In this article, we’ll go over the basic classes of pickups. In each case keep in mind that the individual products have installation requirements, pre-amp and control options and other variables that may sway your decision one way or the other. But the pickup type is the basic tonal component in any acoustic amplification set-up, so we are focusing on that.
These under-the-saddle elements revolutionized acoustic amplification. They sit discreetly beneath the saddle, are relatively immune to feedback (compared to microphones especially) and are inexpensive. They offer great clarity and even string-to-string representation in the audio signal. Some players complain about the tight attack that is emphasized (the result of the saddle being used for the sound source). Others say it helps deliver a defined, non-mushy sound. They draw the signal from pressure rather than vibration so they are not suitable for nylon string guitars.

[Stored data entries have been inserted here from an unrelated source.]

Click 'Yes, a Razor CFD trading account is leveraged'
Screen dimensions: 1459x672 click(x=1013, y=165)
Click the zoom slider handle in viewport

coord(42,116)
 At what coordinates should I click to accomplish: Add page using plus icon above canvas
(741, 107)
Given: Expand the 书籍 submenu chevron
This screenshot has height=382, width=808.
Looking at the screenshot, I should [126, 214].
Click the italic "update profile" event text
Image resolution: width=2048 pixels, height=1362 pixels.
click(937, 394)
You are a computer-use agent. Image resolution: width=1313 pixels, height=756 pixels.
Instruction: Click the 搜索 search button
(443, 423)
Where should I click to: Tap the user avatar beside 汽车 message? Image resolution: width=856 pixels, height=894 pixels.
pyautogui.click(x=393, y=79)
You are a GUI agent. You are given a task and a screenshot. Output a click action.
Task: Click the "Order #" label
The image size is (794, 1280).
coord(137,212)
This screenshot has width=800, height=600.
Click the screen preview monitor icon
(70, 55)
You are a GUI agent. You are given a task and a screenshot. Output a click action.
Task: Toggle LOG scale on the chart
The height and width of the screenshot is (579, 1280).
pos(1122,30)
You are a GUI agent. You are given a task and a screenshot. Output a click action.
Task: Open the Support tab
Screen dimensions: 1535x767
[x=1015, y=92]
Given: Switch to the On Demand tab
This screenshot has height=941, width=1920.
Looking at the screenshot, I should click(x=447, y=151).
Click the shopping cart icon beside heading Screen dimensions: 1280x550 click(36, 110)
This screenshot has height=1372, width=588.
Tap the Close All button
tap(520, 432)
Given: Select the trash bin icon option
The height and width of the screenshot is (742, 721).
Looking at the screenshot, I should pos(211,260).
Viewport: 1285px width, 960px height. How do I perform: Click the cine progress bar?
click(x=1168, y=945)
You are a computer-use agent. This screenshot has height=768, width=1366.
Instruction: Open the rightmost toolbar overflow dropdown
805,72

These pickups add more ‘naturalness’ to the sound, relative to the piezo element, with a slightly smoother attack. Working from vibration, rather than pressure, the sound is said to have a more ‘lifelike’ quality. Still an improvement over microphones in terms of feedback suppression, it takes the backseat to the piezo in this regard.
Placing a microphone inside the instrument lends the un-paralleled naturalness of the microphone signal, but suffers from the unnatural placement of the mic (inside the box!). For this reason, it’s nice to electronically blend the mic signal with an under-the-saddle signal. Very versatile tonally, but more susceptible to feedback under louder stage environments. The trade-off to this versatility is the inclusion of more controls attached to the instrument.
Soundboard transducers move the element away from the saddle, directly onto the vibrating wood surface which creates a woodier, more open sounding signal. A bit more susceptible to feedback than a piezo, these pickups are less invasive to the instrument (no holes need to be drilled, for example). This type of pickup has become quite popular in recent years.
The obvious advantage of this kind of pickup is that it can be taken on and off the instrument (they clip into the soundhole), leaving the guitar in 100% original condition. It has the tonal advantage of moving the element away from the saddle, but the disadvantage of placing it near to the neck where bassy overtones are present. The tonal result is a tiny bit reminiscent of a jazz archtop. Still, it’s fair to say that the Fishman pickup magnets are well suited to delivering a natural acoustic tone, and so are very popular. These can only be used on steel string guitars.